Sharpe's Assassin by Bernard Cornwell is the first Sharpe novel since 2007. It starts like the next day after the Battle of Waterloo (as told in Sharpe's Waterloo) wherein Colonel Richard Sharpe, Sergeant Major Patrick Harper, and Sharpe's South Essex battalion are tasked with advancing hard, ahead of the army, to free political prisoners kept at a fortress 60 miles away.

Having done that Sharpe, Harper and a few men are sent to not-yet-occupied Paris to find if La Fraternité, a cabal of Napoleon loyalists, are plotting to assassinate the Duke of Wellington when he arrives in Paris. That mission is complicated by Alan Fox, dilettante art dealer who knows about La Fraternité but is more interested in repatriating the vast store of stolen artworks held in Napoleon's Museum (the future Louvre).

In part three Sharpe has found La Fraternité in the form of the last survivor, Colonel Lanier, who has a battalion of light infantry hidden at a nearby vineyard. Sharpe now has the South Essex again and along with a Prussian battalion they plan to storm the vineyard against a foe most likely waiting for them...

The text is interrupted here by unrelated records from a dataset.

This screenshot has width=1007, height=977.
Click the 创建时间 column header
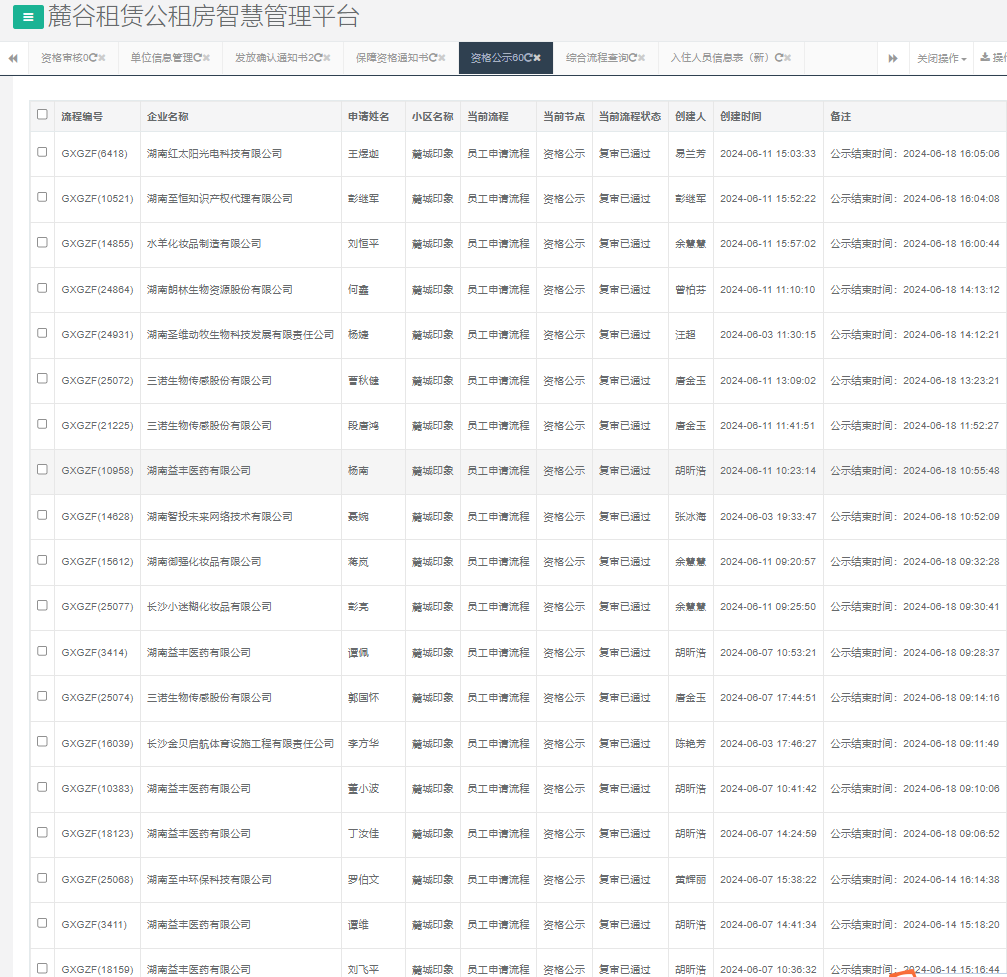[740, 117]
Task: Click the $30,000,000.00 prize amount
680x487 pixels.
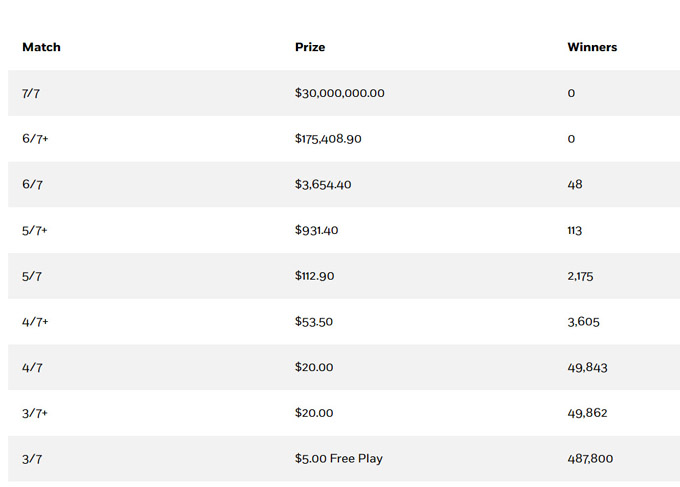Action: tap(340, 93)
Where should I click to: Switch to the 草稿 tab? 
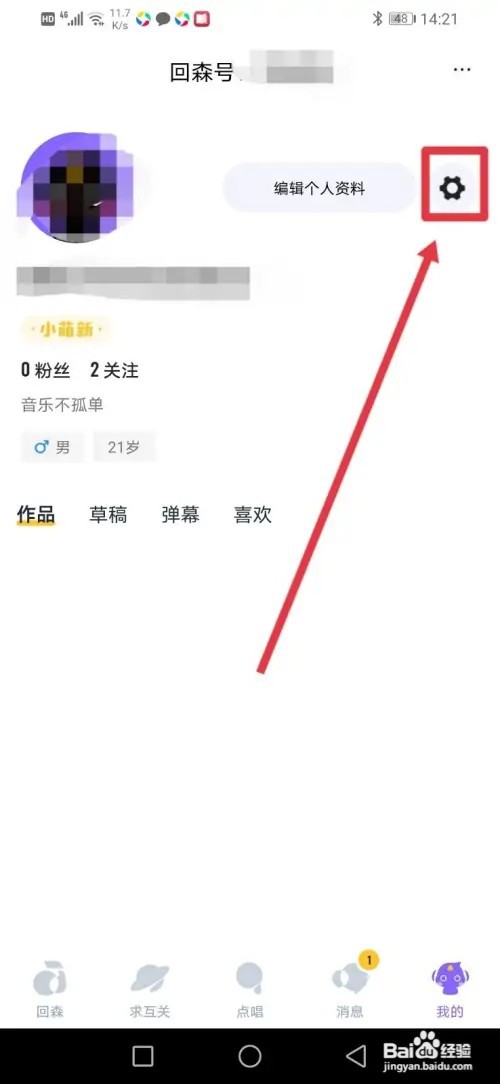click(108, 514)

The tactical actions are described well. Cornwell is good at depicting action and mayhem and groups doing tactical maneuvering in a way that is easy to picture in my mind. Characterization is fair though not that deep -- not that it needs to be since there are so many novels each building up Sharpe and Harper bit by bit. I like the bits of history thrown in though since the story doesn't revolve around a battle I'm not familiar with the history.

Overall it's a good Sharpe novel and a good read. I wouldn't say a literary classic but well worth reading for Sharpe fans.